● REQUIREMENT
In the awk pattern notes below, where must BEGIN be placed if it is used?

● EXCERPT PROVIDED
▼

Note: The special pattern BEGIN matches the beginning of the input, before the first record is read. The pattern END matches the end of the input, after the last record has been processed. BEGIN and END thus provide a way to gain control before and after processing, for initialization and wrapup.

  • As an example, the field separator can be set to a colon by:
BEGIN { FS = ":" }
... rest of program ...
  • Or, the input lines may be counted by:
END { print NR }

If BEGIN is present, it must be the first pattern; END must be the last if used.

Regular expressions

  • Print all lines which contain any occurance of the name "smith":
/smith/
  • () (parentheses) — for grouping;
  • | (pipe) — for alternatives;
  • + — for "one or more"; and
  • ? — for "zero or more"
  • Print all lines which contain any of the names "Aho", "Weinberger", or "Kernighan", whether capitalized or not:
/[Aa]ho|[Ww]einberger|[Kk]ernighan/
  • Match any string of characters enclosed in slashes:
/\/.*\//
  • Print all lines where the first field matches "john" or "John" (also matches "Johnson", etc.):
$1 ~ /[jJ]ohn/
  • Match exactly "john" or "John":
$1 ~ /^[jJ]ohn$/

Relational expressions

The relational operators are: <, <=, ==, !=, >=, and >.

  • Select lines where the second field is at least 100 greater than the first field:
$2 > $1 + 100
  • Print lines with an even number of fields:
NF % 2 == 0
  • Select lines that begin with an "s", "t", "u", etc.:
$1 >= "s"
  • Perform a string comparison (note: In the absence of any other information, fields are treated as strings):
$1 > $2

Combination of Patterns

Examples

Note: Taken directly from Patrick Hartigan's awk page. The # is the comment character for awk. 'field' means 'column'.

▲

● MATERIAL
▼

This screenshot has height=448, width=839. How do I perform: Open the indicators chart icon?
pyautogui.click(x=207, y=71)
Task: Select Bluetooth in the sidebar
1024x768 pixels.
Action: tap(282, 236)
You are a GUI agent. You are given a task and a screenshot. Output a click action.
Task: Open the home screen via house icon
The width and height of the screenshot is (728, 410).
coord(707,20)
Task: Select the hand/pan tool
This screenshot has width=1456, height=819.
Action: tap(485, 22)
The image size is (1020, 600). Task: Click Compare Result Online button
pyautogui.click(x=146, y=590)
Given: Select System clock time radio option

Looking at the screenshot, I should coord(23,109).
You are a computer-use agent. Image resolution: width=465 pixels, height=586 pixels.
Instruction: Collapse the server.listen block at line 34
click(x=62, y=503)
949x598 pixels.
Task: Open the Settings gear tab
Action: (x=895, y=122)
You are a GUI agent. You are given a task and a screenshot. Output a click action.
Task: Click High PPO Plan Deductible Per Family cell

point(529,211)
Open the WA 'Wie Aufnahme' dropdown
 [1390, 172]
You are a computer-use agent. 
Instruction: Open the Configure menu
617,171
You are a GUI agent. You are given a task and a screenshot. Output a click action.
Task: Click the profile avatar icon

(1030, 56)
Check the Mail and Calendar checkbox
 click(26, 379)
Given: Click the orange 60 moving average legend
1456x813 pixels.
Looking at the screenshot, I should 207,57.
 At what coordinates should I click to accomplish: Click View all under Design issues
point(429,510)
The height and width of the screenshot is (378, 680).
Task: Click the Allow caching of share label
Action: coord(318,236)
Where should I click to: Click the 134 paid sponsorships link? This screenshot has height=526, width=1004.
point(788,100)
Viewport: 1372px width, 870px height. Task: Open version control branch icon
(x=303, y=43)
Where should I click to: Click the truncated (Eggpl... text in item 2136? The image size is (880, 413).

▲

● RESPONSE TO THE EXERCISE
BEGIN must be the first pattern.